DB

Braid provenance system

System goals

• Embrace automation in data analysis, retention, decision-making

• Enable users to trace back to how decisions were made

• Necessitates recording what went into model training, including external data, simulations, and structures of other learning and analysis activity

• Envision a versioned database for ML model states with HPC interfaces

• Develop recursive and versioned provenance structures:

  • Models may be constructed via other models (estimates, surrogates)

  • Models are constantly updated (track past decisions and allow updates)

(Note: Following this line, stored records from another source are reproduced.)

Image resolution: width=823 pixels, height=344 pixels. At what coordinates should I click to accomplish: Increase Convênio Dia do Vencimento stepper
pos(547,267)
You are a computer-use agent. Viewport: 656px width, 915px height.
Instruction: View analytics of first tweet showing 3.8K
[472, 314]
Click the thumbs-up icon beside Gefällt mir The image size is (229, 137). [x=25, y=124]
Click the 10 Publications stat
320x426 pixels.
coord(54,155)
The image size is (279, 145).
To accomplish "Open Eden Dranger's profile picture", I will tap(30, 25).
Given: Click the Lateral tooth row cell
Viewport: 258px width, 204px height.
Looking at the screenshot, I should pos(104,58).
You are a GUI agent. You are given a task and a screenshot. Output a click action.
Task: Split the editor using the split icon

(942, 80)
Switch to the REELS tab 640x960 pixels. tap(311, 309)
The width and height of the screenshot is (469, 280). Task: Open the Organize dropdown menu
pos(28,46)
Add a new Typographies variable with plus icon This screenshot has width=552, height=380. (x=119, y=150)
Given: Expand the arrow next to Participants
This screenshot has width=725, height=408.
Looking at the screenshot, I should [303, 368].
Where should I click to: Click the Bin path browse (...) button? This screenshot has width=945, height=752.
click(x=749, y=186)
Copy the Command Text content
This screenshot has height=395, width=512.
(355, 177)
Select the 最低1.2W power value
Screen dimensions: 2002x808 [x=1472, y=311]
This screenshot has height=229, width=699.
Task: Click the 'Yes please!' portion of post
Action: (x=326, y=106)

• Integrate with other Braid components

Architecture

Conceptual architecture

Software block diagram

Use cases

SLAC workflow

Goals

1. Perform data reduction at the edge

2. Train models on specific characteristics of experiment-specific data

Workflow

1. Scientist configures experiment parameters

2. Workflow launches simulations with experiment parameters

3. Complete simulations by time experiment data collection is complete

4. Train model on simulation and experiment data

5. Run model on an FPGA to perform data reduction in production

Provenance records

Notes

• Everything has typical metadata like timestamps

• Records can be updated

  • Not immutable history like most provenance data

  • Old versions can be recovered and used

Records

1. Experimental configurations (independent?)

2. Experiment outputs

3. Other simulation inputs?

   1. Software version, configuration?

4. Simulation outputs

5. Training data ingest

6. Inference outputs (statements)

   1. Could be in the form of tests

   2. Like a super-Jenkins

BraggNN workflow

Goals

1. Improve peak finding

2. Train model to represent Bragg peaks

Workflow

1. Scientist configures experiment parameters

2. APS collects raw scattering data

3. Run peak finding on raw data, label peaks

4. Train model on peaks to represent raw data

5. Reproduce and save peak locations

Provenance records

Notes

• Everything has typical metadata like timestamps

Records

1. Experimental configurations (independent?)

2. Experiment outputs

3. Derived peak locations

4. Models trained, checkpoints, etc.

5. Inferred peak locations from trained model

SSX

Goals

1. Track the provenance of SSX crystal structures

Workflow

1. Scientists create a beamline.json and process.phil file

2. Analysis is performed on the input data using these configs to create int files

3. The int files are used with a prime.phil file to create a structure

Provenance records

Notes

1. Structures can come from multiple experiments. This is defined by an intlist in the prime.phil file.

Records

1. Experimental config files (phil, beamline.json)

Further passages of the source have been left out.